Overwhelmed. It’s a word I’ve used often since March 9th.
Miraculously (another word I’ve used countless times), it’s not being overwhelmed with fear, anxiety, or dread … not that those emotions don’t sneak in frequently. I have been overwhelmed by the love of God.
There has been such a response of support and love from people everywhere. Even strangers have found their way to Mike’s bedside, asking if they can pray. Others, whom we know, show up all over the place … fasting , praying, making us eat, writing in the “guest” book, making us laugh, sharing a tear, sharing an impact Mike has made, just waiting to meet any need if I ask.
I am so humbled. We don’t deserve this.
“But you would do this for them,” someone said to me when I tried to explain how I feel.
Honestly, and I’m being very honest here … I don’t know if I would. Maybe … for a few … at times. I hope I would … but I know I’ve missed many opportunities.
This … this outpouring … people are on alert everywhere … so concerned … so generous … it’s the receiving end of a firehose of love. It’s … it’s overwhelming.
I think of our every shortcoming of who Mike and I are … our inwardness the last few years as we’ve shifted gears in life … our energy focused on Mike’s return to school and a new career … my absorption with my job.

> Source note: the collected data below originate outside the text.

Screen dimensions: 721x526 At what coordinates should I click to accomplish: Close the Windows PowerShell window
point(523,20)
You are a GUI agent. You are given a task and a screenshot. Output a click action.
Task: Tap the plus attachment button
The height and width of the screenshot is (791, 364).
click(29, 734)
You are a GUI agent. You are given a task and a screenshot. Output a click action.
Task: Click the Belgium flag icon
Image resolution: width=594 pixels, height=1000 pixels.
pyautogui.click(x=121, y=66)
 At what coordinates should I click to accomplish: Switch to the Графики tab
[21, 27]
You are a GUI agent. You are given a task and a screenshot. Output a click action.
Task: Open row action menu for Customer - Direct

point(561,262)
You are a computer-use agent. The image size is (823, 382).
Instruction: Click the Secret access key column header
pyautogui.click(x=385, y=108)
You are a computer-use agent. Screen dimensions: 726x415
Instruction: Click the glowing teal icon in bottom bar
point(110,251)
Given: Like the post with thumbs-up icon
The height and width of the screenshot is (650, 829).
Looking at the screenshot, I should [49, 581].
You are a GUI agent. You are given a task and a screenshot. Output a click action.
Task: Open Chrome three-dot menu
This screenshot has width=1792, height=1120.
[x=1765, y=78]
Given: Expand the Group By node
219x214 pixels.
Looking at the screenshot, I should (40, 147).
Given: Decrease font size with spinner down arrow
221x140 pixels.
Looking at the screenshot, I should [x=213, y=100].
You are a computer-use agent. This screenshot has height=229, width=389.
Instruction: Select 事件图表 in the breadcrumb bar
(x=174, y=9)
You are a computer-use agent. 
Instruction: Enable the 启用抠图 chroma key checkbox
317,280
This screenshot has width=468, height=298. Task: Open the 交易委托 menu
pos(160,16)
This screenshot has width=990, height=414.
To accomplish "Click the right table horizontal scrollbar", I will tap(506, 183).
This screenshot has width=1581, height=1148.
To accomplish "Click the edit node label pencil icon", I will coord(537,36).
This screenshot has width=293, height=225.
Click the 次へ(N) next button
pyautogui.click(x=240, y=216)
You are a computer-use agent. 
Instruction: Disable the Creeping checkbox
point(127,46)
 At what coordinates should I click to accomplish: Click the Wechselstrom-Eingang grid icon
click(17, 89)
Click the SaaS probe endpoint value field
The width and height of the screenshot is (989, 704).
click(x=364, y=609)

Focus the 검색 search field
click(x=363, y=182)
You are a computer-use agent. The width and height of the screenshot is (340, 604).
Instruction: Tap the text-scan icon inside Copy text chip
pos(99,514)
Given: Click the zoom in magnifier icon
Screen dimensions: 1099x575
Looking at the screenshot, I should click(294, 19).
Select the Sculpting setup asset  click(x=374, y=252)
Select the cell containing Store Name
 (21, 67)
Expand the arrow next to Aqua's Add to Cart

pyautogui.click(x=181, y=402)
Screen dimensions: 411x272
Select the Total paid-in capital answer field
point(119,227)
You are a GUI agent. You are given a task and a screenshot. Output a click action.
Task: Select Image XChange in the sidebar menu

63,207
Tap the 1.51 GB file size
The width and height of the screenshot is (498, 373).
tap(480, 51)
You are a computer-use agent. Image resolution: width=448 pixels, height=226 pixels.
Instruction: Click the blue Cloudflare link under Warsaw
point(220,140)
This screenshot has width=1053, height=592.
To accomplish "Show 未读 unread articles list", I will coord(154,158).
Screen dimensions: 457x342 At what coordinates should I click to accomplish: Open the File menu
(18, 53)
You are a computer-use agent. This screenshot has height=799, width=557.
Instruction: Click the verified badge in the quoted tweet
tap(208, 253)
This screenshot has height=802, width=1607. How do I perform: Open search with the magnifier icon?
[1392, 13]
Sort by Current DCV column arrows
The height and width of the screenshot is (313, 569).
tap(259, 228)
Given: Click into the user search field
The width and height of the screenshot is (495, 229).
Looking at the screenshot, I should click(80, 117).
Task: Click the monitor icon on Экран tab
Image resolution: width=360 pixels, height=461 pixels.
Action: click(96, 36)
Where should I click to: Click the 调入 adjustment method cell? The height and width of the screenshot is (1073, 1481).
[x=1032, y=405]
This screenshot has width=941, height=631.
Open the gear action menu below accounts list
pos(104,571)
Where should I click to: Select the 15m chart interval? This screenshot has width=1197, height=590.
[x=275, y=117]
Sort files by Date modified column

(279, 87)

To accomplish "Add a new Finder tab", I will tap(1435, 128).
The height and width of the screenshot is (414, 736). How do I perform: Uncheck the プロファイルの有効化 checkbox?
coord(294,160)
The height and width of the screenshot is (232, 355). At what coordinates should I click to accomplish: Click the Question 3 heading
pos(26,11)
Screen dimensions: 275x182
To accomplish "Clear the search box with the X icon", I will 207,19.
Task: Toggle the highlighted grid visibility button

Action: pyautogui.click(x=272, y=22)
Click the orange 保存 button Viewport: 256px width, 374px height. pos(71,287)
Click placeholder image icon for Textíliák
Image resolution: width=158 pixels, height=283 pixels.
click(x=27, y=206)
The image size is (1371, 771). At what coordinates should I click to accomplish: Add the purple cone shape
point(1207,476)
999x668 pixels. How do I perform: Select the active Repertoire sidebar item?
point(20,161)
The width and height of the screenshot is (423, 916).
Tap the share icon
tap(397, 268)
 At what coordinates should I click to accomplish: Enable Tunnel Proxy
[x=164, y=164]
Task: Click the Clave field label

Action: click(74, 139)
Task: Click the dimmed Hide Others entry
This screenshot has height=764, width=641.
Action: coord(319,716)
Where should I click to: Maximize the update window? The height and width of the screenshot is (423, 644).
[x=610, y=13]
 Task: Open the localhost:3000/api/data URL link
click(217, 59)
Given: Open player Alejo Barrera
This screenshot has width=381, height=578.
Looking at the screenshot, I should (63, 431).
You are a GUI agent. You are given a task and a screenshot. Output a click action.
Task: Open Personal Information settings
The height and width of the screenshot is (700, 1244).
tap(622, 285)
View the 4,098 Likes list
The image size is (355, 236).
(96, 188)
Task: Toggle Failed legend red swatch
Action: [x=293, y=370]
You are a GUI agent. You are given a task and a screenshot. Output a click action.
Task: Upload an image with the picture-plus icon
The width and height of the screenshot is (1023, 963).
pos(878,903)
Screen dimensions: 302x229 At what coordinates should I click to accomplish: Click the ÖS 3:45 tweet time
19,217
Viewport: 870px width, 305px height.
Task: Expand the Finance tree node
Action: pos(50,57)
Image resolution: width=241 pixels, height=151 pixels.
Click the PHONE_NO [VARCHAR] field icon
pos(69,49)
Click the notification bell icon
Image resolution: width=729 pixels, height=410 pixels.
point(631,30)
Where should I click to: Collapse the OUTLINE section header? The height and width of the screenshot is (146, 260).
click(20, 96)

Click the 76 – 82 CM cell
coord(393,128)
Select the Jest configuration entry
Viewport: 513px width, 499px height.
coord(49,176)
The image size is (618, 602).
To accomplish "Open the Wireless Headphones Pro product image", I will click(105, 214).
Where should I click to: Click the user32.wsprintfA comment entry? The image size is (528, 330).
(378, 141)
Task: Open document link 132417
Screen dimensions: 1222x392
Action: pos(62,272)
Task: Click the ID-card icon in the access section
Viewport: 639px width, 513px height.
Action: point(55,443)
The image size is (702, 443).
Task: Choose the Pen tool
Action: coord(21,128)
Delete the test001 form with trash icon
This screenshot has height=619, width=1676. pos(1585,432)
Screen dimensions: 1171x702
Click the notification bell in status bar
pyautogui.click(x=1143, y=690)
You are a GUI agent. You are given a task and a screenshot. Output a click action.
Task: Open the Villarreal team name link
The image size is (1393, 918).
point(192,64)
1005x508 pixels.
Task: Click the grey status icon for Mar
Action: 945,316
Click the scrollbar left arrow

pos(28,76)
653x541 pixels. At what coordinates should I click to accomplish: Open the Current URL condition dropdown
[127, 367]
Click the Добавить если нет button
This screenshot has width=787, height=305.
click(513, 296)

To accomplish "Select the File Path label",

We’re busy, distracted, inward, self-focused … not deserving.
“And you’re right.. You don’t deserve this. That IS the point.”
If I’ve heard anything “audible” from God this week, it is that. His love is not deserved. That’s why I’m being so blown away with this … there are no conditions here … no strings attached … just raw, authentic kindness. I guess this is what you call supernatural love.
The conversations I’ve had with workers in the hospital, the prayers with strangers … these things came about not because I’m so strong, Because, really … I’m not …
It’s your doing. People like you, who are reading this, have shown my family so much love and kindness… piled up so thick that it spills everywhere and we can do nothing other than see everyone around us with eyes of love (even the “pirate” in the room next door, with the colorful – and LOUD – language).
You have been Jesus to us and His presence keeps spilling over.
Maybe this is what heaven on earth REALLY looks like.